# [EXERCISE MATERIAL]
•••••

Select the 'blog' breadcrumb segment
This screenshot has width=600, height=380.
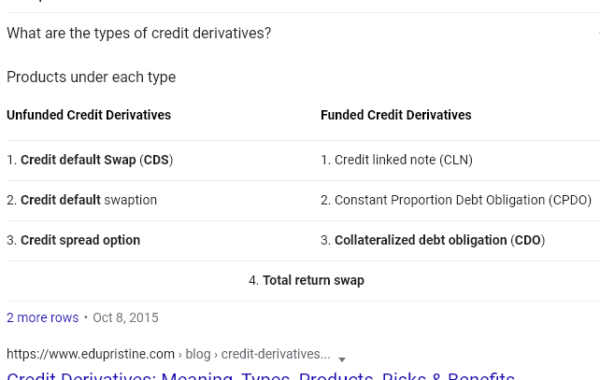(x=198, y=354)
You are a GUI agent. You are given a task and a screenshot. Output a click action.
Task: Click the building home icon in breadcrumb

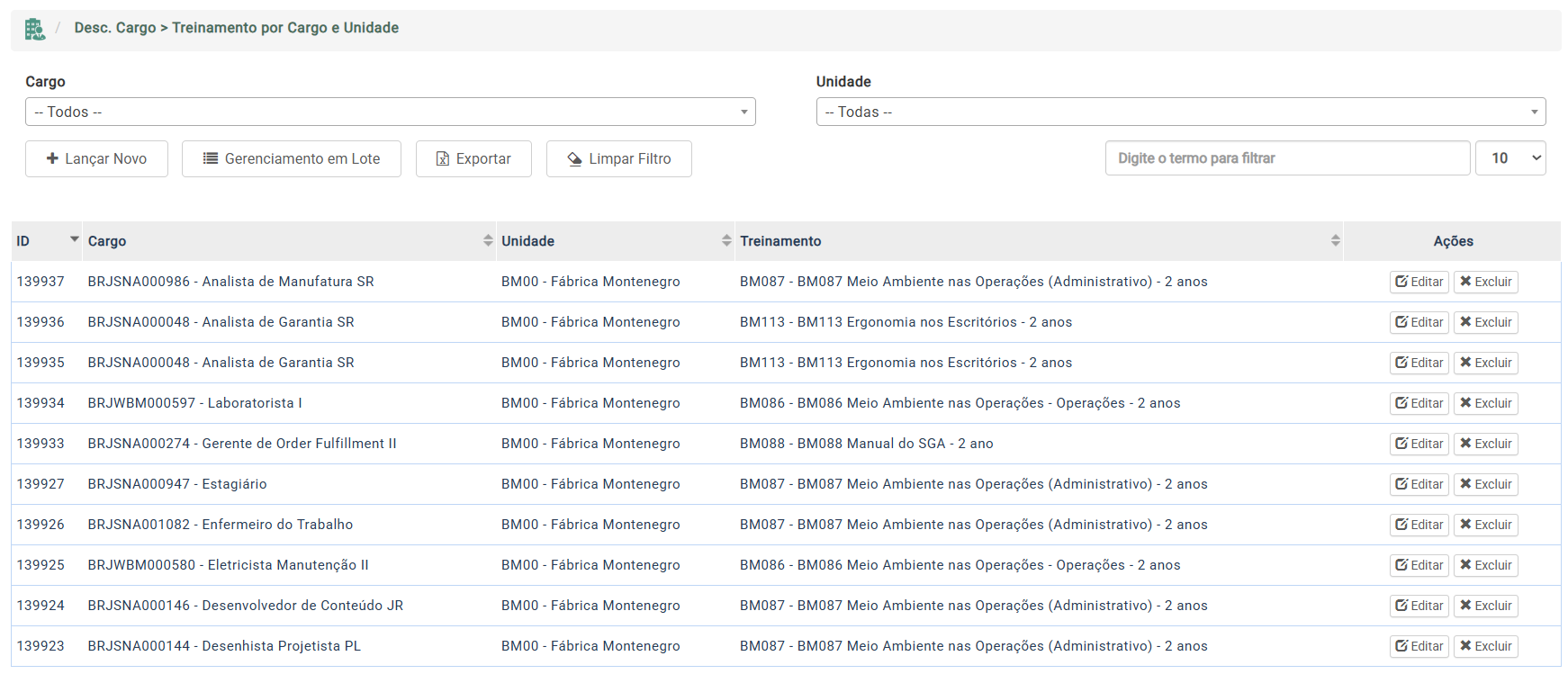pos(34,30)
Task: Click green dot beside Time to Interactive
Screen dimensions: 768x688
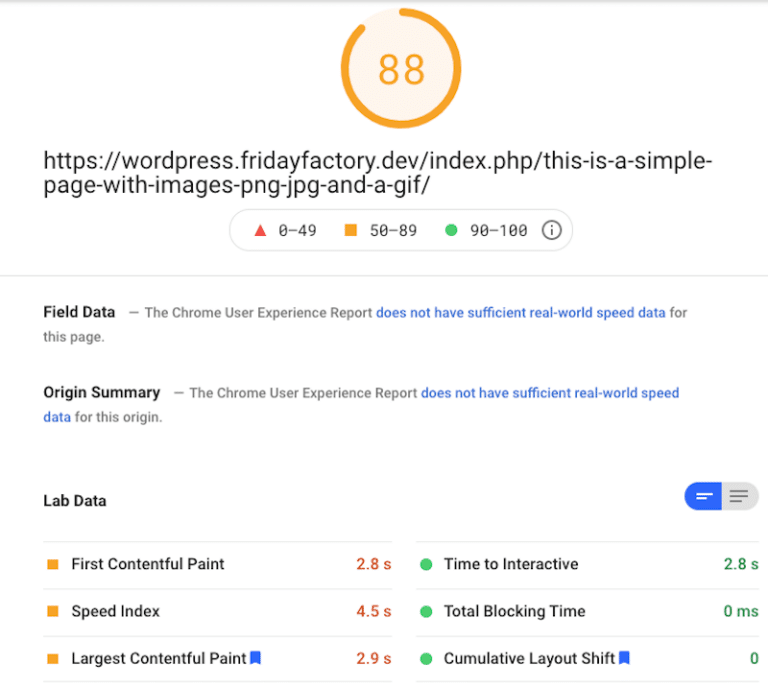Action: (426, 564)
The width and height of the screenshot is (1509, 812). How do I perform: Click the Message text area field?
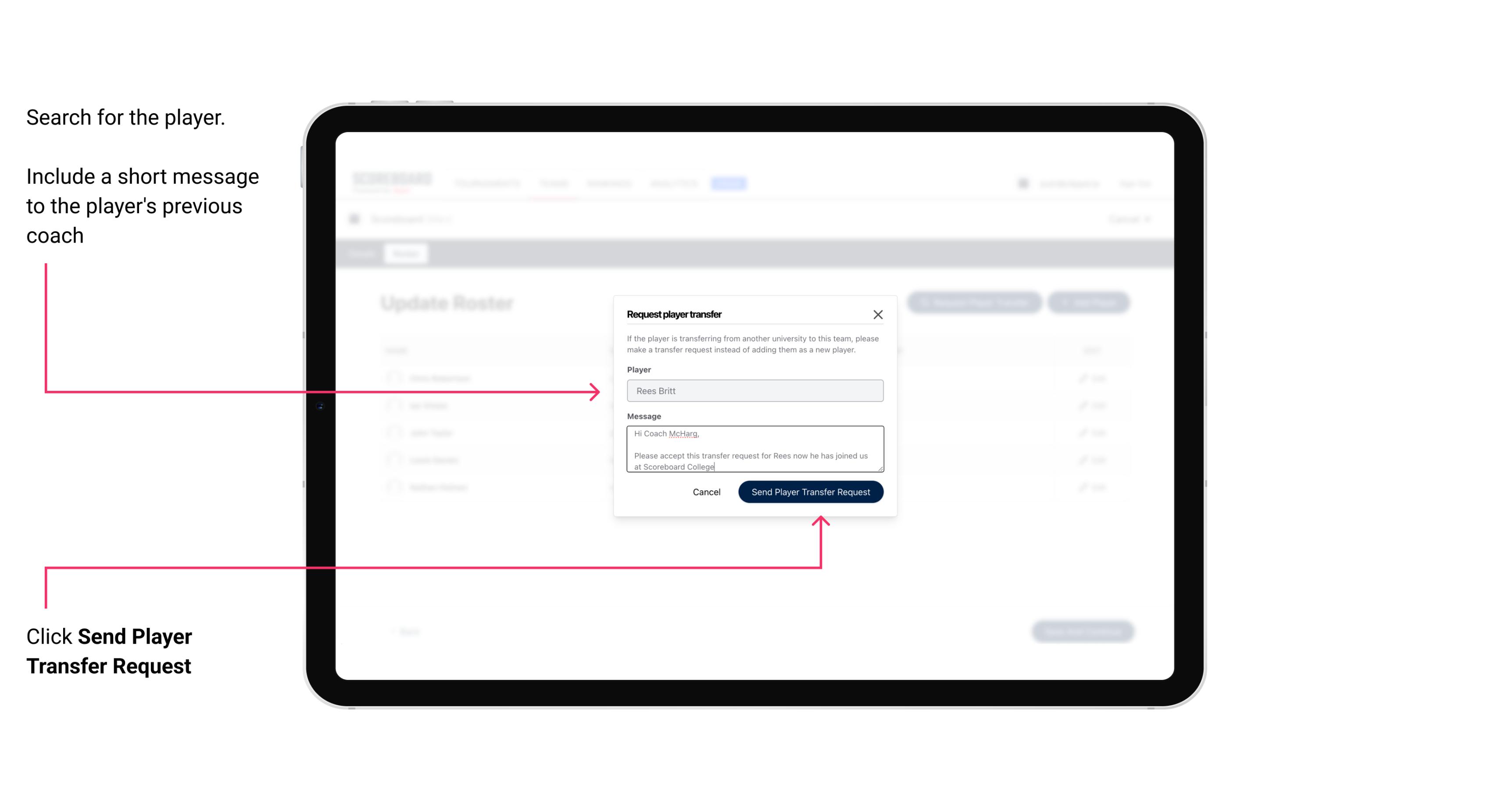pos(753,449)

•••••

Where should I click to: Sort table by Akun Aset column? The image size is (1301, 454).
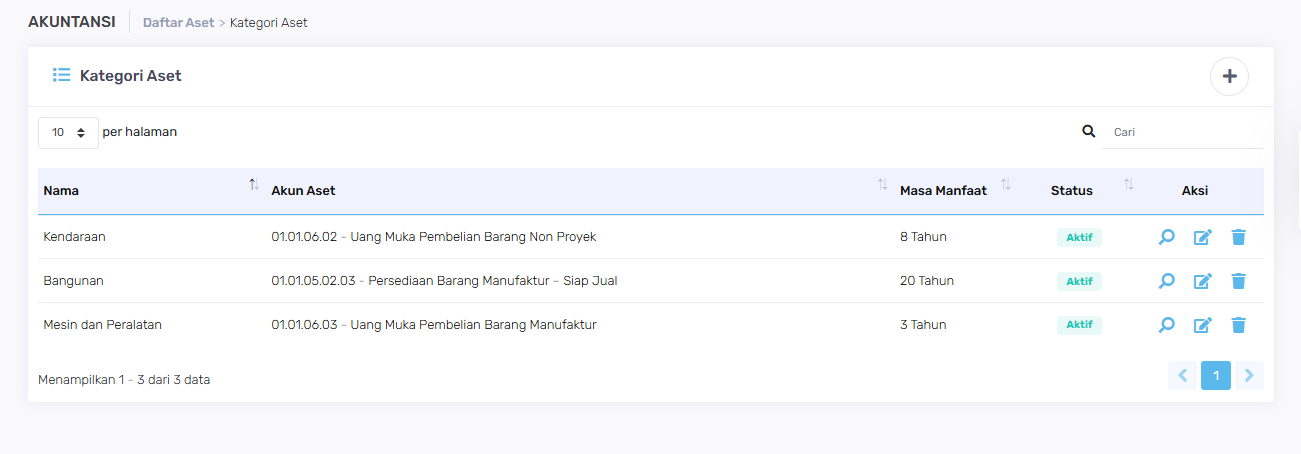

•••••

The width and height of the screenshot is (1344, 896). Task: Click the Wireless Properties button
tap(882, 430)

•••••

# [OBJECTIVE]
Reproduce verbatim the part of the records that begins with the line containing "The width and height of the screenshot is (1344, 896)." and ends with the line containing "tap(882, 430)", including both of those lines.

# [THE OUTPUT]
The width and height of the screenshot is (1344, 896). Task: Click the Wireless Properties button
tap(882, 430)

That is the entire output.